Nè indugiò guari il vincitore, che scese rapido e terribile alla volta
di Firenze. Ripigliate le tolte castella, che tosto disfece, poneva
assedio a Carmignano; e senza aspettare la resa di quello, invadeva
Signa, che per viltà dei soldati bentosto cedette. Ed egli padrone
oramai di quella ricca e popolata pianura che sta intorno alla città
dalle due parti dell’Arno, percorsala tutta partitamente in più giorni
e quasi a disegno di bene ordinata distruzione, dopo avere lasciato ai
soldati campo alle rapine dei ricchi mobili e degli arnesi ond’erano
piene le ville e le chiese ed i monasteri decorati dalla pietà dei
cittadini, cominciò a disfare le ville stesse e gli edificii. Cosicchè
tutto lo spazio il quale è dai poggi di Colombaia e di Marignolle e di
Giogoli infino a quelli che soprastanno a Careggi, ed a piè del monte
infino a Sesto e a Calenzano, e quanto egli più poteva intorno alla
città, tutto fu arso o devastato: fu danno gravissimo anche di opere
che avevano pregio eccellente per l’arte, la pittura avendo già formato
scuola in Firenze di chiari artefici, ed i cittadini compiacendosi
adornare co’ dipinti le case loro ed i monasteri. Azzo Visconti veniva
poi a vendicare l’ingiuria sofferta quando i Fiorentini pochi anni
innanzi avevano corso un palio intorno alle mura di Milano; e venne
Azzo a solo fine di correre un palio presso alle mura di Firenze
al ponte a Rifredi, siccome tre altri ne aveva Castruccio corsi a
Monticelli; che uno di cavalli, l’altro di fanti e il terzo di femmine
meretrici: e in onta pure dei Fiorentini, a Signa dove egli aveva posto
il campo suo, fece battere moneta d’oro. I Fiorentini a quei danni e
a quelle depredazioni non si mossero, com’è solito delle città ricche,
le quali temono più che ardiscano: e pure Firenze era gremita di gente
ivi rifuggita da ogni parte della vicina campagna; ma non fecero, pel
troppo ingombro, altro che produrre malattie e morti che furono in
città più numerose di quelle che avrebbono incontrate combattendo.
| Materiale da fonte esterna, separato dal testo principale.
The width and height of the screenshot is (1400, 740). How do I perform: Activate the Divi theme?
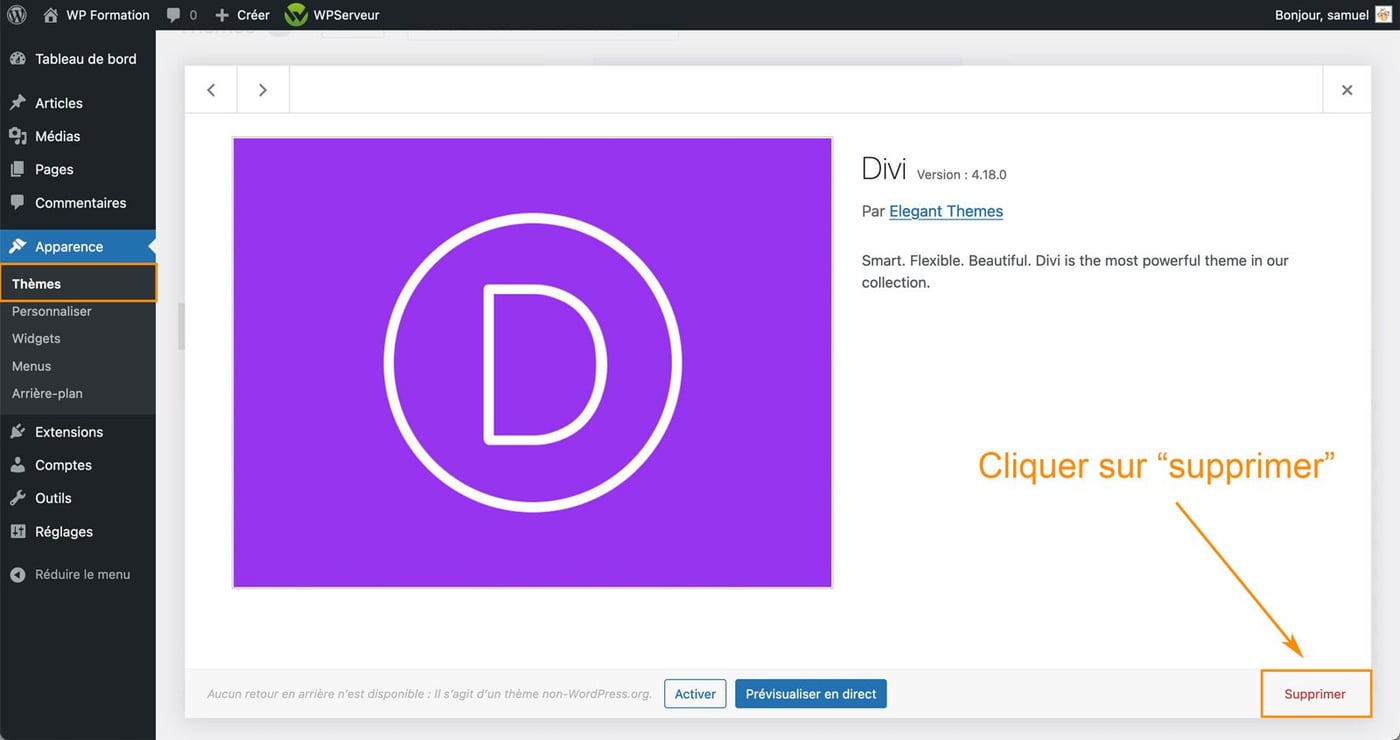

Si aggiungeva, che le mura lasciavano spazi tuttora aperti, di poco
avendo cominciato a cingere il sesto d’oltrarno; il che serviva molto
ad accrescere il terrore: era questo il terzo cerchio della città che
via via si ampliava. Castruccio dipoi tornato a Lucca, volle onorare
a modo antico le sue vittorie, e conduceva trionfo splendido, egli
preceduto da lunga fila di prigionieri, i quali andavano con torchietti
accesi a fare offerta a san Martino, da lui prescelto nuovo patrono
alla città. E di lì subito si riconduceva intorno a Firenze, ponendo
assedio a Montemurlo e continuando le devastazioni; le quali così dai
primi giorni d’ottobre durarono sino al finire di quell’anno ed anche
all’entrare del successivo 1326, per lo spazio di più mesi.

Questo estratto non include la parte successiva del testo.